Jerusalem is its headquarters in Israel, perhaps not much longer. According to Israeli communications director Ayoub Kara, "professional discussions" were initiated to draft legislation, shutting down the network.
During July 14 - 28 Israeli instigated violence at the Al Aksa mosque and compound, Netanyahu lied, accusing AJ of "inciting violence" - demanding the shutting down of its operations.
According to Israel's press office head Nitzan Hen, press cards aren't permitted for journalists posing a "risk to national security."
On Sunday, Kara said Israel intends revoking press credentials of its journalists, ending its broadcasts on Israeli television if followed-through.

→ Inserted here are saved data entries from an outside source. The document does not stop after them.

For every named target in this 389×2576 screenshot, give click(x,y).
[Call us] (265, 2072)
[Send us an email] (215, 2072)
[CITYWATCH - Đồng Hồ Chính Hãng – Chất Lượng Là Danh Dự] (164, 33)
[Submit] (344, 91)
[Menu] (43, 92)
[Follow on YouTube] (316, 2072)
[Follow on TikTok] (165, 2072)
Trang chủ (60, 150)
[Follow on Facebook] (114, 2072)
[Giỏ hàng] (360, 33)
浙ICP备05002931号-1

In response, Netanyahu tweeted Kara was "following my guidance...to end Al Jazeera's incitement in Israel."
The Federation of Arab Journalists (FAJ) denounced the move, calling it a flagrant free press violation, especially with regard to the Israeli/Palestinian conflict.
It called on the Federation of Journalists (IFJ) to intervene, pressuring Israel against implementing its hostile intention.

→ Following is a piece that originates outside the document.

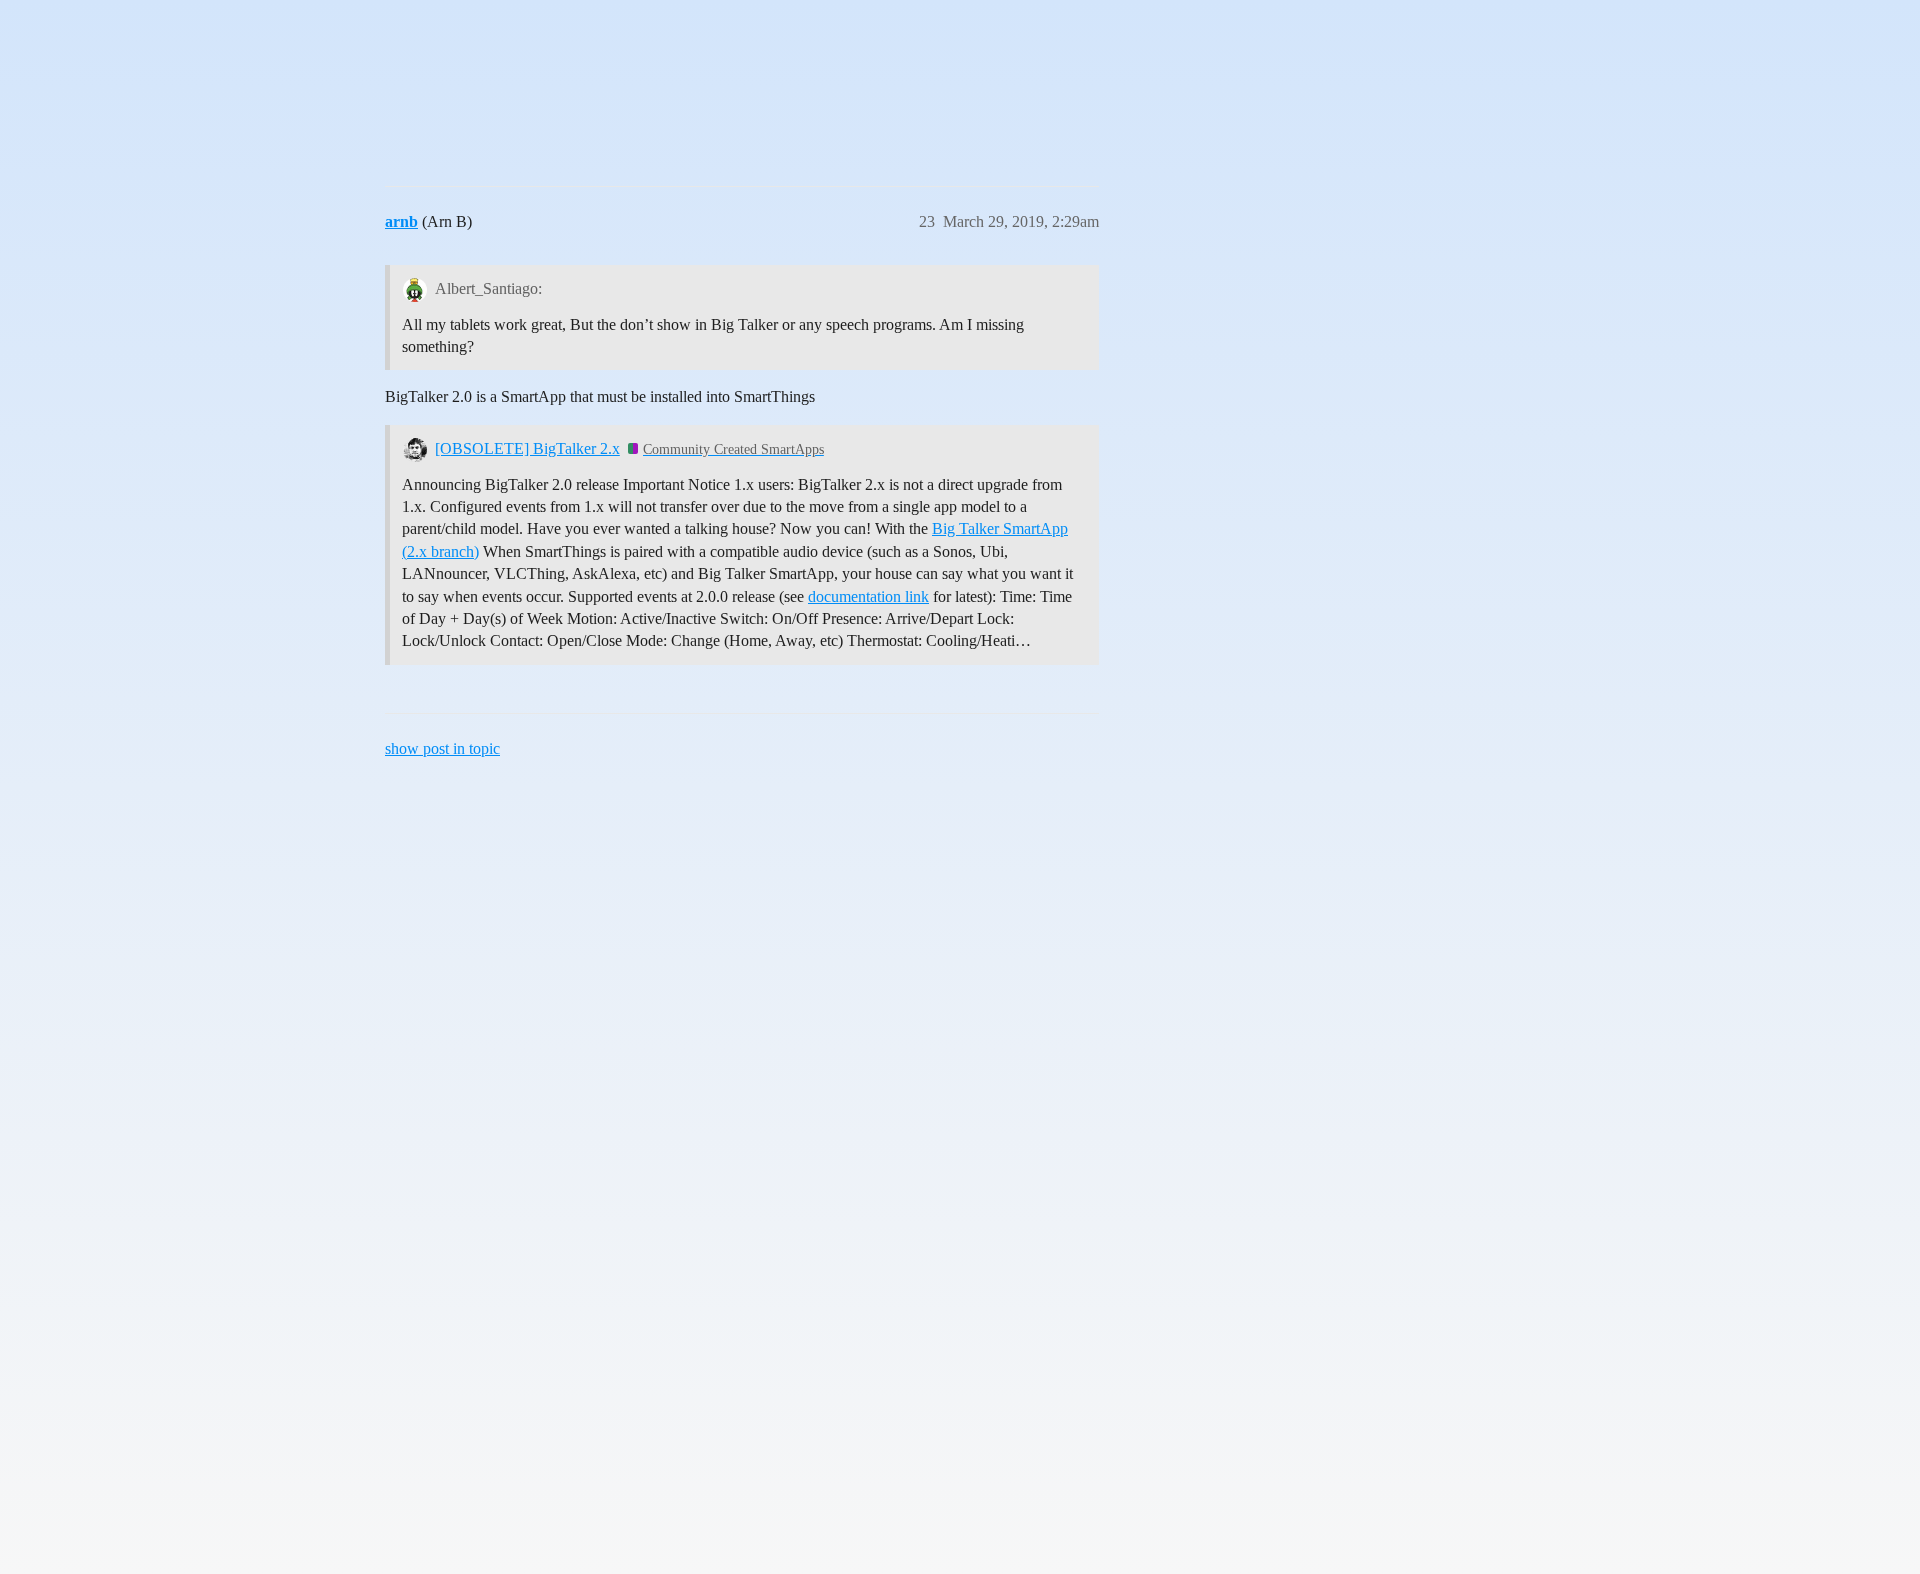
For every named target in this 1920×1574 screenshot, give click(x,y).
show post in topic (442, 748)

AJ slammed what it called its "dangerous" decision, a statement saying it "deplores this action," indicating it'll "follow up the subject through appropriate legal and judicial procedures."
AJ political analyst Marwan Bishara tweeted: "Israel takes its cue from Arab dictators: 'We have based our decision on the move by Sunni Arab states to close the Al Jazeera offices.' "
So far, AJ's Jerusalem bureau head Walid al-Omari said he hasn't received official notification of closure. He believes "Netanyahu wants to distract attention for issues he's facing" - relating to possible bribery, fraud and breach of trust charges.
Saudi Arabia, the UAE, Bahrain and Jordan shut down AJ operations because of a Persian Gulf feud. Egypt's banned it years earlier - a nation Reporters Without Borders calls "one of the biggest prisons for journalists."
American University in Beirut's Rami Khouri said "(r)egimes that want to control power will almost always go after two targets - the media and foreigners."
AJ's operating days in Israel appear numbered.